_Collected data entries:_
════════
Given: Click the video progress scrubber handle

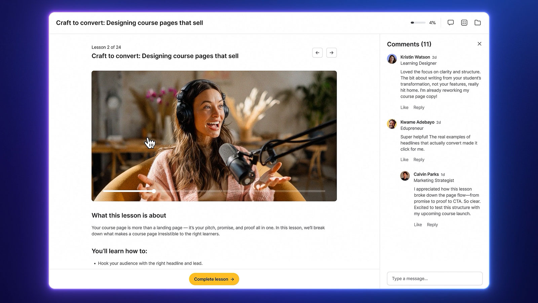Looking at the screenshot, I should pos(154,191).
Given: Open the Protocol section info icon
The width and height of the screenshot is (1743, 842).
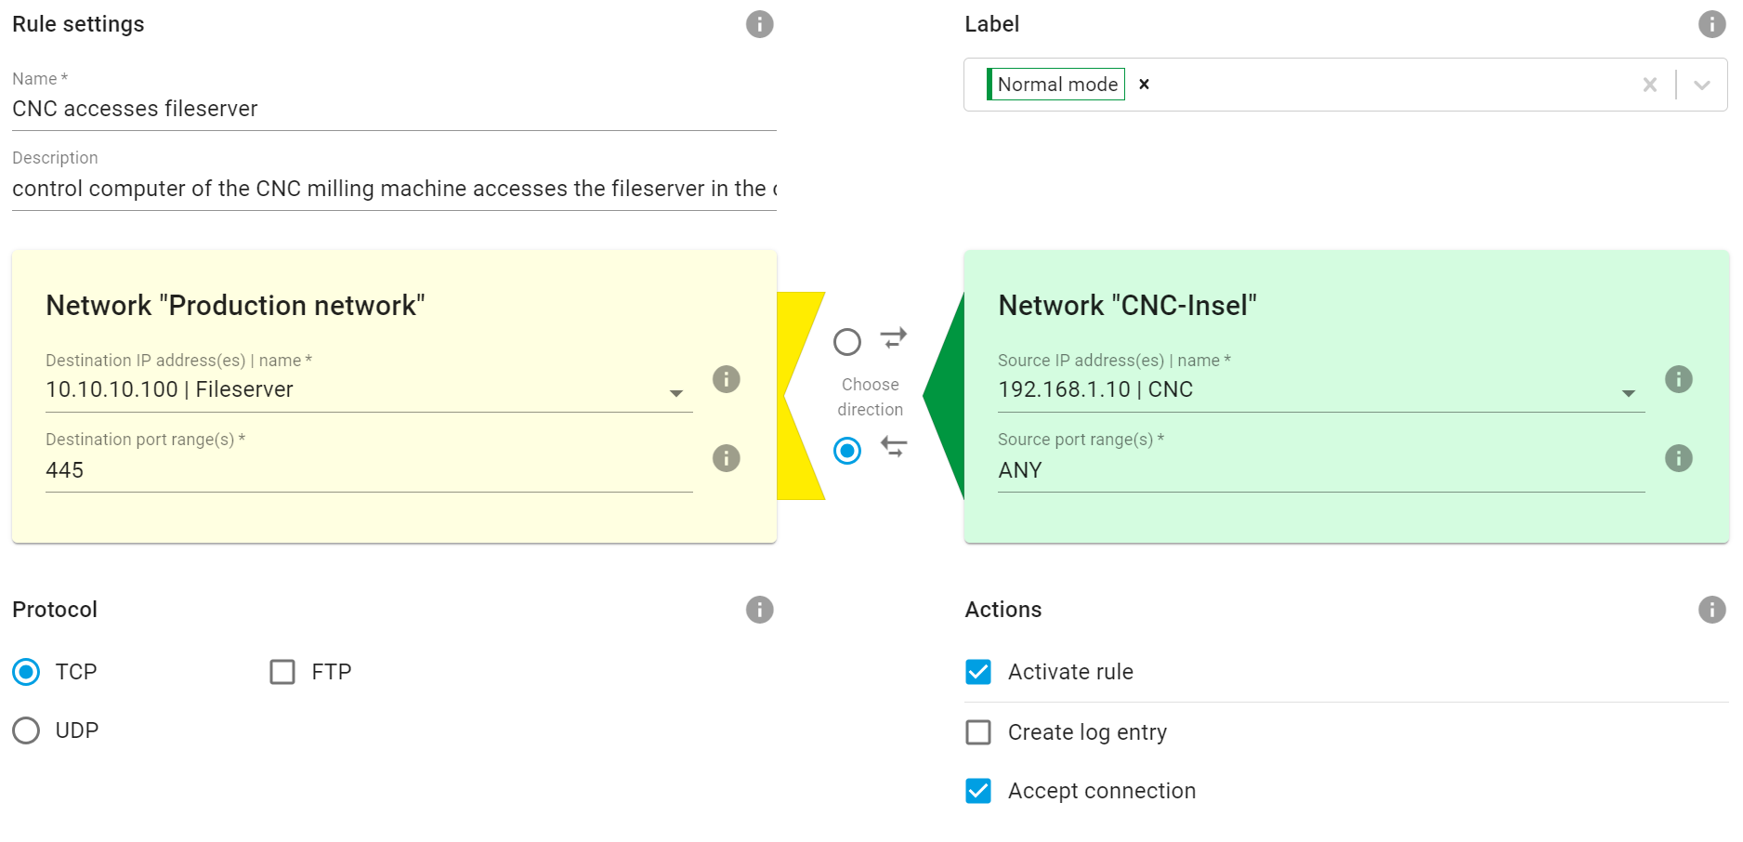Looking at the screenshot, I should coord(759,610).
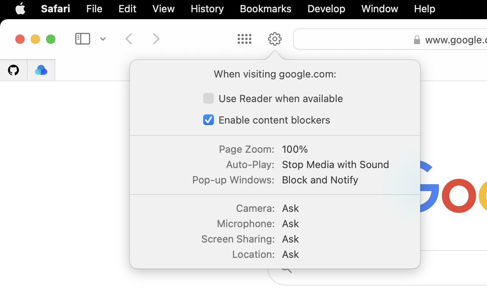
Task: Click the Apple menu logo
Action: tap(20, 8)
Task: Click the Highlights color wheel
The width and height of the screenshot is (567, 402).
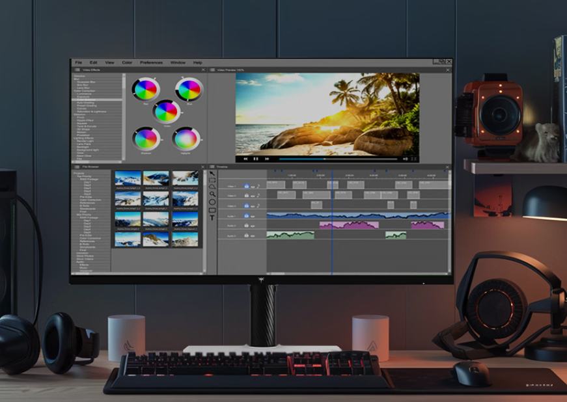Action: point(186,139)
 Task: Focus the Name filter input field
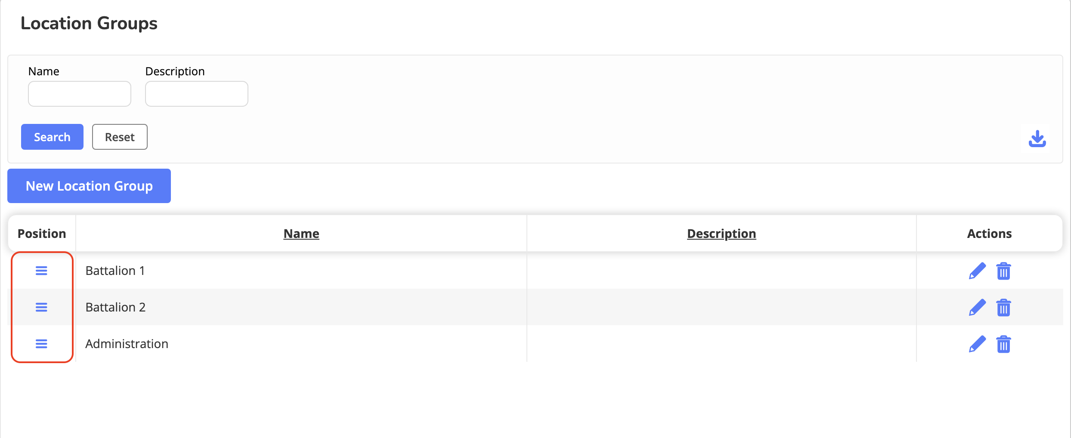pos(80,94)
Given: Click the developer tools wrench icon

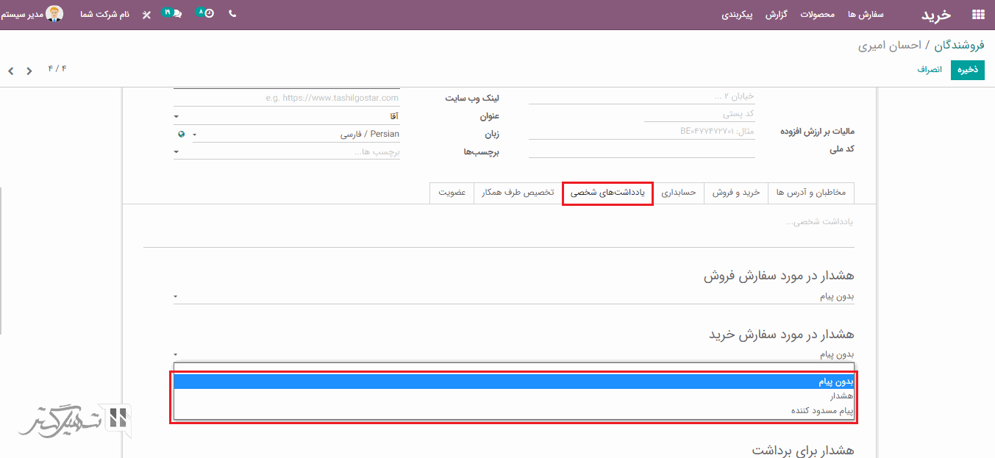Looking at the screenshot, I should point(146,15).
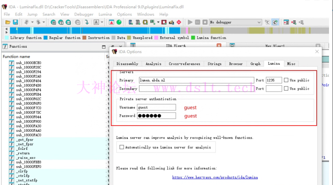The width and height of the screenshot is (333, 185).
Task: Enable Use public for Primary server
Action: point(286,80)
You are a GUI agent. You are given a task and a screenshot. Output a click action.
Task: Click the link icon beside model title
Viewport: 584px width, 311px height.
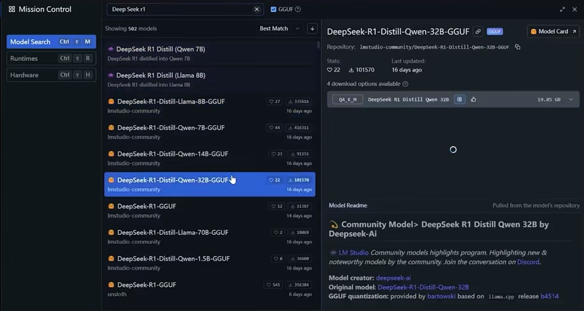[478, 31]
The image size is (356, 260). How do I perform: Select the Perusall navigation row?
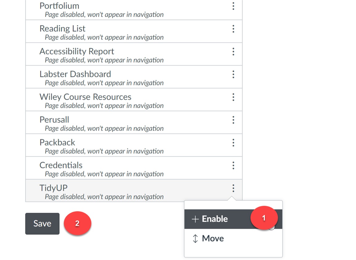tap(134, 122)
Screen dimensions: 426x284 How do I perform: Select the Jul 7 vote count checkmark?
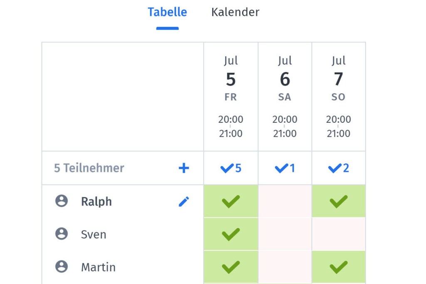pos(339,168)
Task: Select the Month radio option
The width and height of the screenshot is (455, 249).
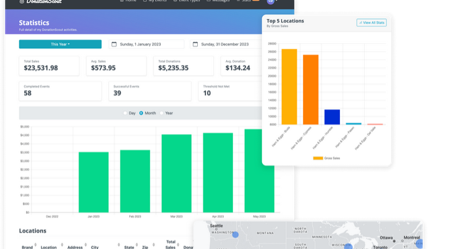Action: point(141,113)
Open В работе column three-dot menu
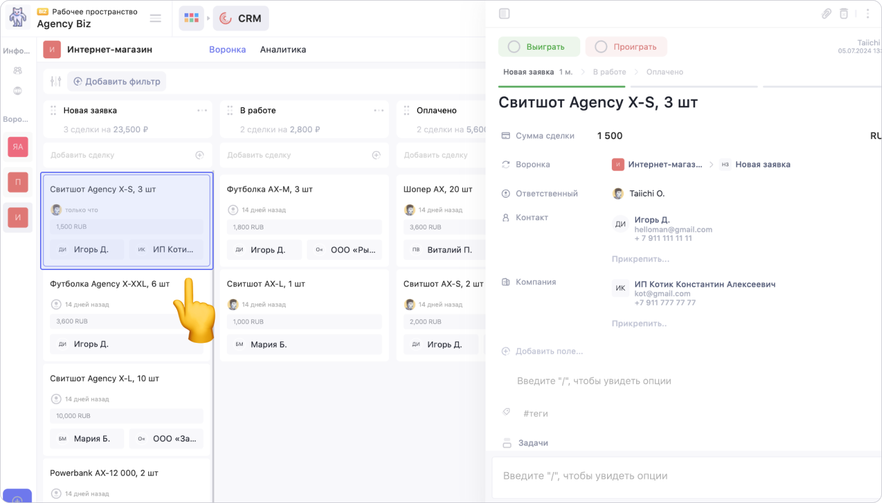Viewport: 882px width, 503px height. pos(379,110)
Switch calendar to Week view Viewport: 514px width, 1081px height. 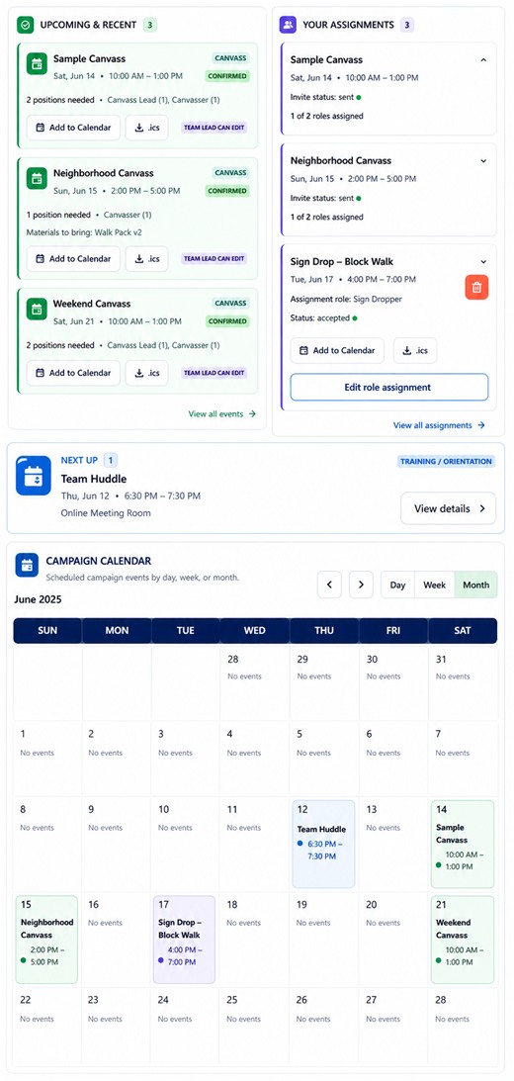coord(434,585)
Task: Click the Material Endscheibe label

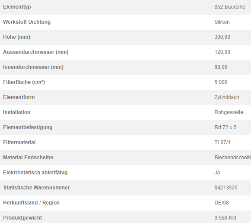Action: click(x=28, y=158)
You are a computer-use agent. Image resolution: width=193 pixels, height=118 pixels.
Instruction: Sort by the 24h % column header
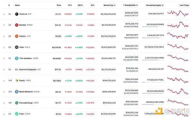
════════
_WHAT NEEDS TO BE DONE:_
Only the lines from the start of the records above through the line containing "Task: Click the link icon beside model title" should be returned, exactly and with both ends, please; the pictures stay out.

_SOLUTION FOR THIS TASK:_
Given: Click the video progress scrubber handle

Looking at the screenshot, I should pos(154,191).
Given: Open the Protocol section info icon
The width and height of the screenshot is (1743, 842).
Looking at the screenshot, I should coord(759,610).
Task: Click the Apple menu logo
Action: tap(20, 8)
Task: Click the Highlights color wheel
The width and height of the screenshot is (567, 402).
Action: point(186,139)
 Task: Focus the Name filter input field
pos(80,94)
Given: Click the developer tools wrench icon

Looking at the screenshot, I should point(146,15).
The width and height of the screenshot is (333, 185).
Task: Enable Use public for Primary server
Action: point(286,80)
You are a GUI agent. You are given a task and a screenshot. Output a click action.
Task: Click the link icon beside model title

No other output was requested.